- Directions: Lines below starting with the line with "Viewport: 1372px width, 880px" and going on through the line with "Given: Click the triangle" must be output exactly; the rest of the records must be left out.

[Saved data entries]

■ ■ ■ ■ ■

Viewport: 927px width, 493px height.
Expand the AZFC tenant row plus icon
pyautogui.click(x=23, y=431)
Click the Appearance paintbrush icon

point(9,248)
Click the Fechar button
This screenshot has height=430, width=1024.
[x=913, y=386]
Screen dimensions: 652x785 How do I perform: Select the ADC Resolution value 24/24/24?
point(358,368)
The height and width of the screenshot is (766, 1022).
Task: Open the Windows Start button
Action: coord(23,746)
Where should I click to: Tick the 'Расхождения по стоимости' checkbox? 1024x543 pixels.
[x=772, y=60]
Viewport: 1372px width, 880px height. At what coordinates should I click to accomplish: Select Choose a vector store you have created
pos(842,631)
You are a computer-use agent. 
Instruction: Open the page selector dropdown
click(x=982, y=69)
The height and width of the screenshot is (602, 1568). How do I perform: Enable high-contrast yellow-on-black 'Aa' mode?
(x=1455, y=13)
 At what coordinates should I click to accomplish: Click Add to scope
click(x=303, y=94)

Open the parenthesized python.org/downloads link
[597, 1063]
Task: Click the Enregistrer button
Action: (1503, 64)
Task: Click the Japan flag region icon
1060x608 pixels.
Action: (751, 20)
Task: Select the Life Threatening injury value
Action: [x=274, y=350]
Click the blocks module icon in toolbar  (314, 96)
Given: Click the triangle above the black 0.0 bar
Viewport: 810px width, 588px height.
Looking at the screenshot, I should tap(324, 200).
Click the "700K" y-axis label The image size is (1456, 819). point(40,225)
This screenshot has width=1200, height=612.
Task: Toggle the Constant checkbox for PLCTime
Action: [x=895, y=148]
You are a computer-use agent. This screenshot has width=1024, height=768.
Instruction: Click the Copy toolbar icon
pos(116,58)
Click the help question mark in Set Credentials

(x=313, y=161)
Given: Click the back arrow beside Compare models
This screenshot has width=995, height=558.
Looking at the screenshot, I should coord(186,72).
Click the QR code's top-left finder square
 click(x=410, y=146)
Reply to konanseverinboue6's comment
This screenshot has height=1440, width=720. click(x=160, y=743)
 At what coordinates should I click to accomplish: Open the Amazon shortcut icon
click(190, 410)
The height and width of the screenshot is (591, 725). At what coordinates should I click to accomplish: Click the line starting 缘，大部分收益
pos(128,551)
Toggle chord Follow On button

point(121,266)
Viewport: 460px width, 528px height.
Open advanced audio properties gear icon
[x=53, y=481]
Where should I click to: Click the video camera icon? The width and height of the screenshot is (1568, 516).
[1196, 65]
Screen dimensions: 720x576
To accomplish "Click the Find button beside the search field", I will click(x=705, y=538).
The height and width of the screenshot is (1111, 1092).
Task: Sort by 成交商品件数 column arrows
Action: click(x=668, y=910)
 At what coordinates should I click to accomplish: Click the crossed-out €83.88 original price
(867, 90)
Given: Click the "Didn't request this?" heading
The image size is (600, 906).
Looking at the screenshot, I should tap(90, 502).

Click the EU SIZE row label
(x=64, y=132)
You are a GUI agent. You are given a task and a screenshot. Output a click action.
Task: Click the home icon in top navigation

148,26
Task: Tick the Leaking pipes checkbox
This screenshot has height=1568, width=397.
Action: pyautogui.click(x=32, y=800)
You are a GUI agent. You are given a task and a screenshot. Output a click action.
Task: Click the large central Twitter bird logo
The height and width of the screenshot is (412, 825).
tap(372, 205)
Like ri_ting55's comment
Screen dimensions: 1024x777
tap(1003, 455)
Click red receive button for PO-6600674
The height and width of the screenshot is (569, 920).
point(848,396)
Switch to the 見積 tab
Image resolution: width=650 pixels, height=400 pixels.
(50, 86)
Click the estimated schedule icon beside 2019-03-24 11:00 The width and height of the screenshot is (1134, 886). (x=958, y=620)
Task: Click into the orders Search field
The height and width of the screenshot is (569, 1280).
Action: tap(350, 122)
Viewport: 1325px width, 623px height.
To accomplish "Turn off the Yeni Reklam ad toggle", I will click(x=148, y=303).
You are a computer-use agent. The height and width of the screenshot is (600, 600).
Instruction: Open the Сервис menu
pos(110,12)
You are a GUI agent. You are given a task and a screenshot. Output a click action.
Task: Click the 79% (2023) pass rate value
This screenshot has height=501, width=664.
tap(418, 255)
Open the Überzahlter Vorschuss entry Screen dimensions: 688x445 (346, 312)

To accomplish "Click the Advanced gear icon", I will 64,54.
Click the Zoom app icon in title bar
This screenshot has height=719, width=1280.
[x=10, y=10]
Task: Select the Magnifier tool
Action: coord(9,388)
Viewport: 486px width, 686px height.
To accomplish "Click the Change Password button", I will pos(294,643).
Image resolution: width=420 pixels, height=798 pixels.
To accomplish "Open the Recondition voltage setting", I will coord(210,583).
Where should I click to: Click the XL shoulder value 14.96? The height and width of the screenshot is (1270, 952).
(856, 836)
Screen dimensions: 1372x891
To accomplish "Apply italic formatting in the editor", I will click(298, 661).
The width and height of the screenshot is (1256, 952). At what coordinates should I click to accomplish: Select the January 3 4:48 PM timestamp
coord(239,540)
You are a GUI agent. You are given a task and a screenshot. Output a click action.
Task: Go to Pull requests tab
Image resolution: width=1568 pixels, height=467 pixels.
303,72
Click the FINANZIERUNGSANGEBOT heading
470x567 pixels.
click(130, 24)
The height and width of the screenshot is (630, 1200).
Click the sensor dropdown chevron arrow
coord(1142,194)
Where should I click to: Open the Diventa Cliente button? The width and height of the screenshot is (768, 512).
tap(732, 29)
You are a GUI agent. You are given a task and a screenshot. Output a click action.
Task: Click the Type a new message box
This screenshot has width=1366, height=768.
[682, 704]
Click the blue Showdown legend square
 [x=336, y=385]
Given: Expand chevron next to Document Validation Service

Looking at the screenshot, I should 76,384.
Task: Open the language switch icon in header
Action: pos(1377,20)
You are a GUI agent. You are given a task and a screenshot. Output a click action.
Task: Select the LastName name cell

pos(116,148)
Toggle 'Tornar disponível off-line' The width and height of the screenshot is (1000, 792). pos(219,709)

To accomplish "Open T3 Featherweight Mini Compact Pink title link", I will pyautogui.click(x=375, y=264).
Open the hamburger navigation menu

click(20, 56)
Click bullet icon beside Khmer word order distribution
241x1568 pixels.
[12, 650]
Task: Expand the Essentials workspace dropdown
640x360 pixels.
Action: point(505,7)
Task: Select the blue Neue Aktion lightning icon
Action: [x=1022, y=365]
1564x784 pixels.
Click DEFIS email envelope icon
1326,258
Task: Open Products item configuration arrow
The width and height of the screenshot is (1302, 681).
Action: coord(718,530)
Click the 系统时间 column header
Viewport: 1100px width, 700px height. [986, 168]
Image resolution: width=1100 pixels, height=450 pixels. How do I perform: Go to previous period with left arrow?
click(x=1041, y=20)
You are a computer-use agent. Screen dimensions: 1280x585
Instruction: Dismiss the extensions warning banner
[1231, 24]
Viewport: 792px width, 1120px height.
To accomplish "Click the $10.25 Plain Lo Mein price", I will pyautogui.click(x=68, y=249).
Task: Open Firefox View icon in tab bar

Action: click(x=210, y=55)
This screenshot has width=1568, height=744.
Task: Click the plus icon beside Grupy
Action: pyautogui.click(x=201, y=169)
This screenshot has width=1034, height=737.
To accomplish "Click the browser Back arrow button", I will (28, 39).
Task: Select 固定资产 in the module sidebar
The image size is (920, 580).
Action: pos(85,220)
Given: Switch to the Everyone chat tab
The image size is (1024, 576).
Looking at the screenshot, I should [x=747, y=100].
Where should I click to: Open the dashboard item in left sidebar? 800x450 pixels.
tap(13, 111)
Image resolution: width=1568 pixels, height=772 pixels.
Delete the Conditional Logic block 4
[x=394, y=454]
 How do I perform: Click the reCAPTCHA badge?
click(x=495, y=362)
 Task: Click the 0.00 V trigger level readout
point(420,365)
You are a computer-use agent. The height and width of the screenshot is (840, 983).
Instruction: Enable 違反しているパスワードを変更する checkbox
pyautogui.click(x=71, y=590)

■ ■ ■ ■ ■

- Worked solution:
Viewport: 1372px width, 880px height. At what coordinates should I click to accomplish: Select Choose a vector store you have created
pos(842,631)
You are a computer-use agent. 
Instruction: Open the page selector dropdown
click(x=982, y=69)
The height and width of the screenshot is (602, 1568). How do I perform: Enable high-contrast yellow-on-black 'Aa' mode?
(x=1455, y=13)
 At what coordinates should I click to accomplish: Click Add to scope
click(x=303, y=94)

Open the parenthesized python.org/downloads link
[597, 1063]
Task: Click the Enregistrer button
Action: (1503, 64)
Task: Click the Japan flag region icon
1060x608 pixels.
Action: (751, 20)
Task: Select the Life Threatening injury value
Action: [x=274, y=350]
Click the blocks module icon in toolbar  (314, 96)
Given: Click the triangle above the black 0.0 bar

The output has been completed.